**Your task:**
An acceptable answer contains each line of the material, unchanged.

**Raw data:**

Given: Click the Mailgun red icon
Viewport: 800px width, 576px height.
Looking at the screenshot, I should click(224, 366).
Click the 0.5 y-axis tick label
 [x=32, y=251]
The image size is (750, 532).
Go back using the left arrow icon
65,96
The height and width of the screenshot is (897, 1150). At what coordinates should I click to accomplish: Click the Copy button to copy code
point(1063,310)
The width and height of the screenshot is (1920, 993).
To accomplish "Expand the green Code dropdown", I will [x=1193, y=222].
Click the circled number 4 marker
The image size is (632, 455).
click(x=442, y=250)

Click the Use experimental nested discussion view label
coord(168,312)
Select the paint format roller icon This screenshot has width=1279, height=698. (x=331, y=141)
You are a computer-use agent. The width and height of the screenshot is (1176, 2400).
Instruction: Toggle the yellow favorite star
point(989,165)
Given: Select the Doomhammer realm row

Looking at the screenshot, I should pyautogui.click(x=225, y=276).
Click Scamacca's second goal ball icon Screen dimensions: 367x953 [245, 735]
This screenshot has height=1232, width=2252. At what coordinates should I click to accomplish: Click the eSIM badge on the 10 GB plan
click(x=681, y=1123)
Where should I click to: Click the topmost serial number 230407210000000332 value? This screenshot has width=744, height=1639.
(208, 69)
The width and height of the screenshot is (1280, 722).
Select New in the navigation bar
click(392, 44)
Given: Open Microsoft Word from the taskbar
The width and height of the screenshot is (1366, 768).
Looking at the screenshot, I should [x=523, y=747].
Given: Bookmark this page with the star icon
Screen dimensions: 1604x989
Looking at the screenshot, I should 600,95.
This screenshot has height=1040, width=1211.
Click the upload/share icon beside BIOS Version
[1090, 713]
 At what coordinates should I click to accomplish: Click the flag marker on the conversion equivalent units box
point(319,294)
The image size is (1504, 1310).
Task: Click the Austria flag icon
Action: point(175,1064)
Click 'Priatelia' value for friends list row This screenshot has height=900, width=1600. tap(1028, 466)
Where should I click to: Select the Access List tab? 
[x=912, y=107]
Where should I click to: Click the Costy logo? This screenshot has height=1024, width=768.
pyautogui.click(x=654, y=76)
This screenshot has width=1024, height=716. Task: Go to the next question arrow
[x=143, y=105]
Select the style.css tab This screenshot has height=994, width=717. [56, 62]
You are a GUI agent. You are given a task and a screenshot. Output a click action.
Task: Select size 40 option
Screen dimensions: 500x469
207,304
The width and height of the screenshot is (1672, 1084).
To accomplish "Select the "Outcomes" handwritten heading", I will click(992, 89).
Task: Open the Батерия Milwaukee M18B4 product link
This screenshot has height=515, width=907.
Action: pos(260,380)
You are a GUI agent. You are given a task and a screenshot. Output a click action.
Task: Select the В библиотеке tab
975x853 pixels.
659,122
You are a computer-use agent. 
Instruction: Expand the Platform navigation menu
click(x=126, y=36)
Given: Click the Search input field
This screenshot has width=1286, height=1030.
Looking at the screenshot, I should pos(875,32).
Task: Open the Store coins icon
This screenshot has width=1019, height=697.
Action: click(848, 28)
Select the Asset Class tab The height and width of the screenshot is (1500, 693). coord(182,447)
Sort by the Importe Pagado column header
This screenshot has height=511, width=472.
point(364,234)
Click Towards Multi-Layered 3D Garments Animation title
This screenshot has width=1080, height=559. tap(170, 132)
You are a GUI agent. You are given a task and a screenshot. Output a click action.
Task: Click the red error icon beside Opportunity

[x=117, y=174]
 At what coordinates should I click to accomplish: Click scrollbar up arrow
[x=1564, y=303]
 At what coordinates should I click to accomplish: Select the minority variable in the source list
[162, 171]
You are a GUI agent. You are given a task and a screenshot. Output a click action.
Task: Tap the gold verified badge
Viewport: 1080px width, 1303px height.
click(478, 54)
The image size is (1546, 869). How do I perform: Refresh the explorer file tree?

**Task solution:**
Given: Click the Mailgun red icon
Viewport: 800px width, 576px height.
Looking at the screenshot, I should click(224, 366).
Click the 0.5 y-axis tick label
 [x=32, y=251]
The image size is (750, 532).
Go back using the left arrow icon
65,96
The height and width of the screenshot is (897, 1150). At what coordinates should I click to accomplish: Click the Copy button to copy code
point(1063,310)
The width and height of the screenshot is (1920, 993).
To accomplish "Expand the green Code dropdown", I will [x=1193, y=222].
Click the circled number 4 marker
The image size is (632, 455).
click(x=442, y=250)

Click the Use experimental nested discussion view label
coord(168,312)
Select the paint format roller icon This screenshot has width=1279, height=698. (x=331, y=141)
You are a computer-use agent. The width and height of the screenshot is (1176, 2400).
Instruction: Toggle the yellow favorite star
point(989,165)
Given: Select the Doomhammer realm row

Looking at the screenshot, I should pyautogui.click(x=225, y=276).
Click Scamacca's second goal ball icon Screen dimensions: 367x953 [245, 735]
This screenshot has height=1232, width=2252. At what coordinates should I click to accomplish: Click the eSIM badge on the 10 GB plan
click(x=681, y=1123)
Where should I click to: Click the topmost serial number 230407210000000332 value? This screenshot has width=744, height=1639.
(208, 69)
The width and height of the screenshot is (1280, 722).
Select New in the navigation bar
click(392, 44)
Given: Open Microsoft Word from the taskbar
The width and height of the screenshot is (1366, 768).
Looking at the screenshot, I should [x=523, y=747].
Given: Bookmark this page with the star icon
Screen dimensions: 1604x989
Looking at the screenshot, I should 600,95.
This screenshot has height=1040, width=1211.
Click the upload/share icon beside BIOS Version
[1090, 713]
 At what coordinates should I click to accomplish: Click the flag marker on the conversion equivalent units box
point(319,294)
The image size is (1504, 1310).
Task: Click the Austria flag icon
Action: point(175,1064)
Click 'Priatelia' value for friends list row This screenshot has height=900, width=1600. tap(1028, 466)
Where should I click to: Select the Access List tab? 
[x=912, y=107]
Where should I click to: Click the Costy logo? This screenshot has height=1024, width=768.
pyautogui.click(x=654, y=76)
This screenshot has width=1024, height=716. Task: Go to the next question arrow
[x=143, y=105]
Select the style.css tab This screenshot has height=994, width=717. [56, 62]
You are a GUI agent. You are given a task and a screenshot. Output a click action.
Task: Select size 40 option
Screen dimensions: 500x469
207,304
The width and height of the screenshot is (1672, 1084).
To accomplish "Select the "Outcomes" handwritten heading", I will click(992, 89).
Task: Open the Батерия Milwaukee M18B4 product link
This screenshot has height=515, width=907.
Action: pos(260,380)
You are a GUI agent. You are given a task and a screenshot. Output a click action.
Task: Select the В библиотеке tab
975x853 pixels.
659,122
You are a computer-use agent. 
Instruction: Expand the Platform navigation menu
click(x=126, y=36)
Given: Click the Search input field
This screenshot has width=1286, height=1030.
Looking at the screenshot, I should pos(875,32).
Task: Open the Store coins icon
This screenshot has width=1019, height=697.
Action: click(848, 28)
Select the Asset Class tab The height and width of the screenshot is (1500, 693). coord(182,447)
Sort by the Importe Pagado column header
This screenshot has height=511, width=472.
point(364,234)
Click Towards Multi-Layered 3D Garments Animation title
This screenshot has width=1080, height=559. tap(170, 132)
You are a GUI agent. You are given a task and a screenshot. Output a click action.
Task: Click the red error icon beside Opportunity

[x=117, y=174]
 At what coordinates should I click to accomplish: Click scrollbar up arrow
[x=1564, y=303]
 At what coordinates should I click to accomplish: Select the minority variable in the source list
[162, 171]
You are a GUI agent. You are given a task and a screenshot. Output a click action.
Task: Tap the gold verified badge
Viewport: 1080px width, 1303px height.
click(478, 54)
The image size is (1546, 869). How do I perform: Refresh the explorer file tree?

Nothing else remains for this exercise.